University of Southern California, Los Angeles, California

 

It is difficult to give an effective summary of my slide-illustrated talk without the pictures and maps that accompanied it. Suffice it to say that Elizabeth Bennet and the Gardiners’ journey to Pemberley and tour of the house and grounds closely resembles what would have been encountered in 1812 (and is still encountered) in a tour of Chatsworth House and Park, and palatial seat of the Dukes of Devonshire in Derbyshire. Indeed, Jane Austen’s mentioning the town of Bakewell, the usual starting point for tours of Chatsworth, is strong prima facie evidence that she intended Pemberley to be identified as Chatsworth. Incidentally, Bakewell is not, as some have argued, a slip by Jane Austen for the fictitious “Lambton”: a careful reading of the novel leaves no doubt that they are different places. Indeed, “Lambton” may stand for the town of Brampton (now Old Brampton), five miles from Chatsworth in the direction of Chesterfield.

Instead of taking the direct route (now the A619) from Bakewell to Brampton, via Baslow, the travellers take a route not “more than a mile or two” longer in order to see the famous beauty spot – that is, they take what is now the A6 south to Rowsley, and then the B6012 north through Beeley and the park, still the best approach to Chatsworth. “They turned in at the lodge” – Beeley Lodge, still there. “They entered it [the park] at one of its lowest points”: since the terrain of the park follows the course of the River Derwent, flowing north to south, the southern entrance to the park is its lowest point. “They gradually ascended for half-a-mile”: after the B6012 enters the park, it rises 150 feet in one half-mile. They “then found themselves at the top of a considerable eminence, where the wood ceased,” and Pemberley came into view across the valley. This “eminence,” on the 500-foot level, still provides a magnificent first view of Chatsworth.

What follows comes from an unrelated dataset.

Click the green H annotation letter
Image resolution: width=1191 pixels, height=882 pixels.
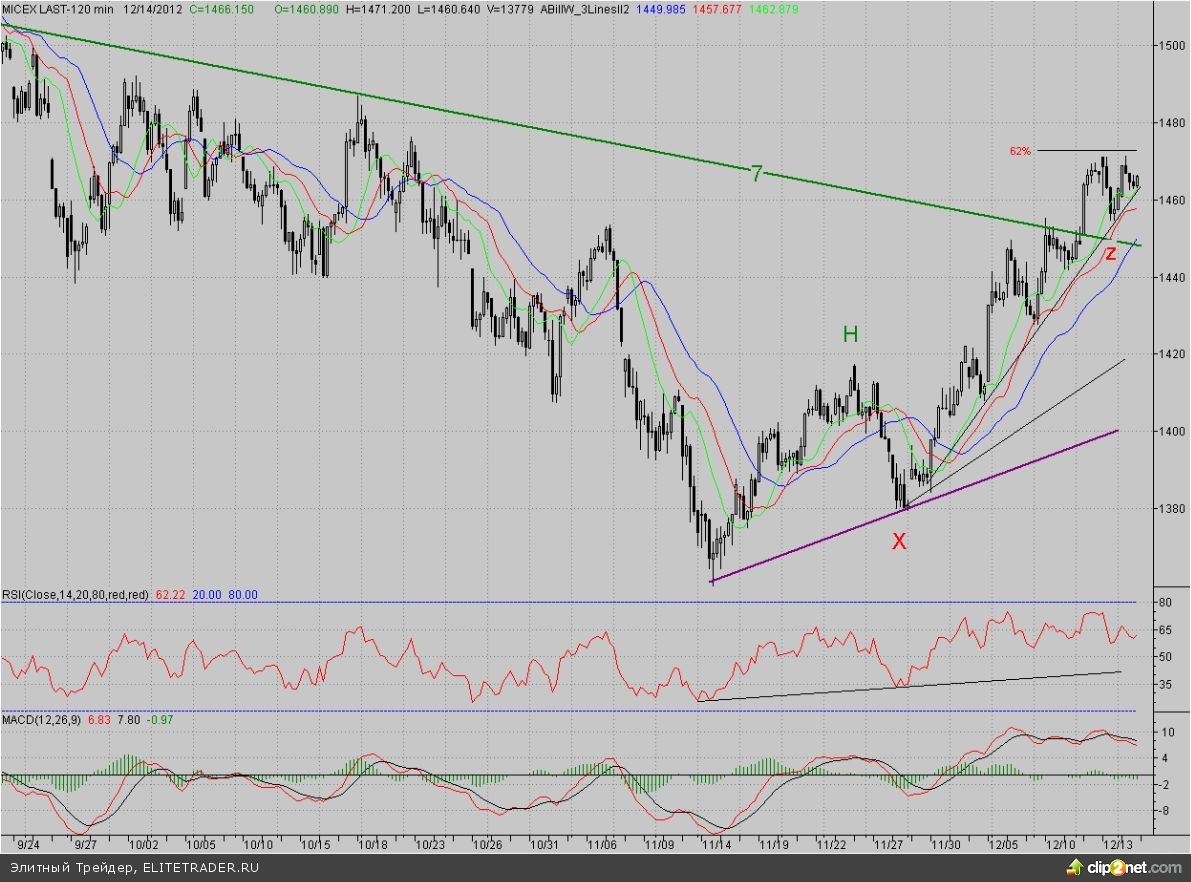pyautogui.click(x=850, y=334)
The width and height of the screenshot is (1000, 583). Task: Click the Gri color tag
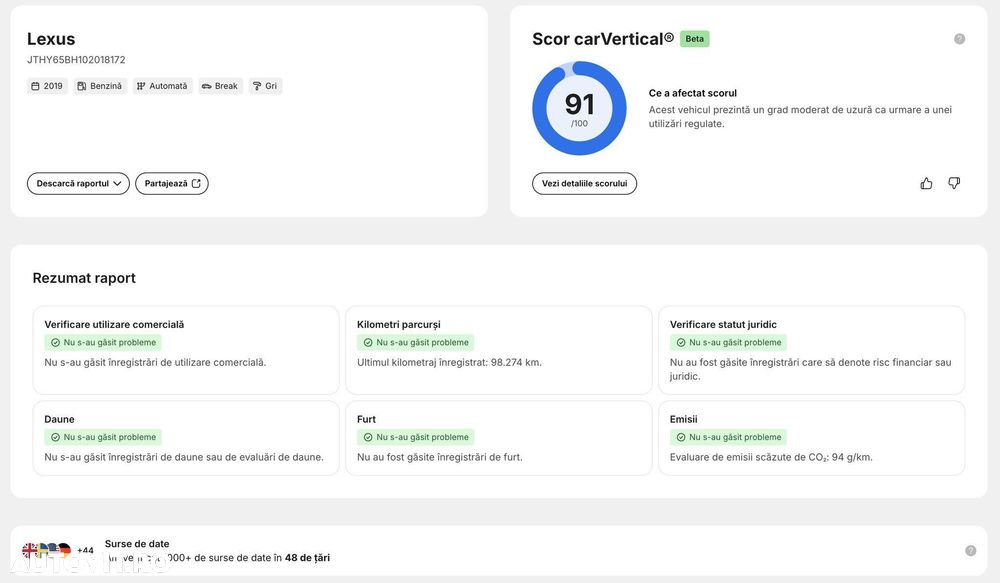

They descend, cross the bridge built by James Paine in 1762, and are shown round the house, where they view sights still part of the normal tour of Chatsworth – the “great stairs,” the “spacious lobby above,” the picture gallery (now the library). They are first taken to a “dining room” – easily identified in the floor plan of Chatsworth as the former “lower dining room” – and Elizabeth views the route over which they had come – “the hill, crowned with wood, from which they had descended … the river, the trees scattered on its banks, and the winding of the valley.” This is exactly what one still sees from this room. The travellers then leave the house for a tour of the grounds. They walk along the east side of the river, follow a path up into the hills, descend to Beeley Bridge, cross it, and return to the house along the west bank of the river. This route can still be easily followed on the Ordnance Survey map of the area (or indeed on the actual ground). The later view from the “saloon” in the north-east angle of the house – probably the present “ante-library” – shows the oaks and Spanish chestnuts that are still there. In addition, there are remarkable resemblances between Fitzwilliam Darcy and the actual owner of Chatsworth in 1812, the young, handsome, unmarried Spencer Cavendish, sixth Duke of Devonshire, the most eligible bachelor in England, who even had a sister named Georgiana.

The identification of Pemberley with Chatsworth has been made before, in local tourist publicity at Bakewell, with some ludicrous additions, which Elizabeth Jenkins has properly criticized. However, the baby – the astonishingly close correspondence of the topography of Pemberley to that of Chatsworth – should not be thrown out with the bathwater. I am preparing a detailed and fully documented article in support of the identification. There is at least one stumbling block to be got over: as Miss Jenkins rightly argues, Darcy’s annual income of £10,000 is far too small to maintain a princely estate like Chatsworth; indeed, the sixth Duke’s was at least thirteen times that. I think I can explain this discrepancy, but I’ll leave it as a little puzzle for members of the JASNA to try their hands at.